Let X be a superkey and let A∈X. A dependency X\{A}→A is efficient and minimal if and only if X\{A} is a key and for all B∈X, A∈C+(X\{B}).
More intuitively, it is guaranteed that:- X\{A}->A holds (non-trivial): X\A can only be a key, and X\A->A is valid. Conversely, if X\A is not a key, then X\A->A must not hold.
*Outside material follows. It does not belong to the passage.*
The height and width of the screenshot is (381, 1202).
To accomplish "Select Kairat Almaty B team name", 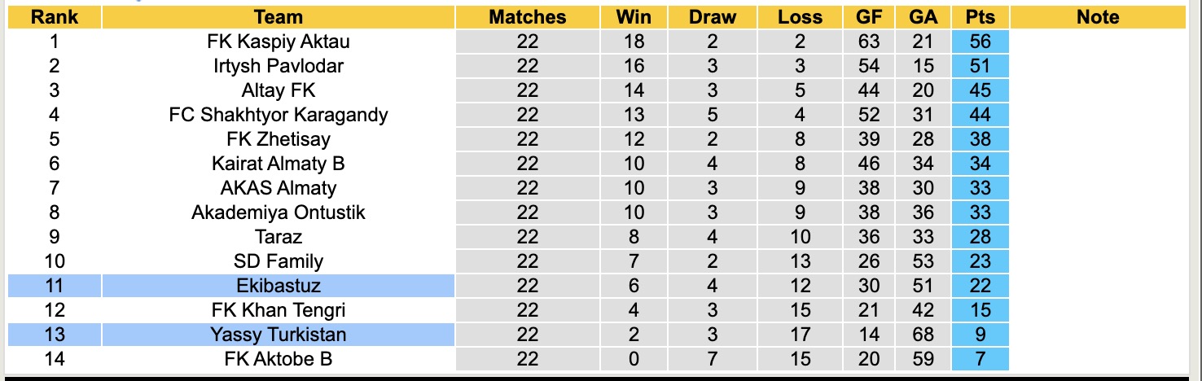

- A does not depend on the proper subset of X (minimum): all B∈X, all B∈X, A∈C+(X \ {B}) (defined by cplus or Lemma 3.1)
-
Question: line4~line7
- Through the compute_dependencies process C+(X) only retains the elements in X, then, isn’t C+(X)\X empty?
A: Not empty can only mean that for all A that belong to the intersection of X and C+(X), X\A->A is not true. Otherwise, if one is true, according to line8, C+(X) only keeps the elements in X. Because there is no hope for the elements that do not belong to X, it is impossible to be the smallest. So pruning Cplus, removing the hopeless B, and removing the A that has fulfilled the wish.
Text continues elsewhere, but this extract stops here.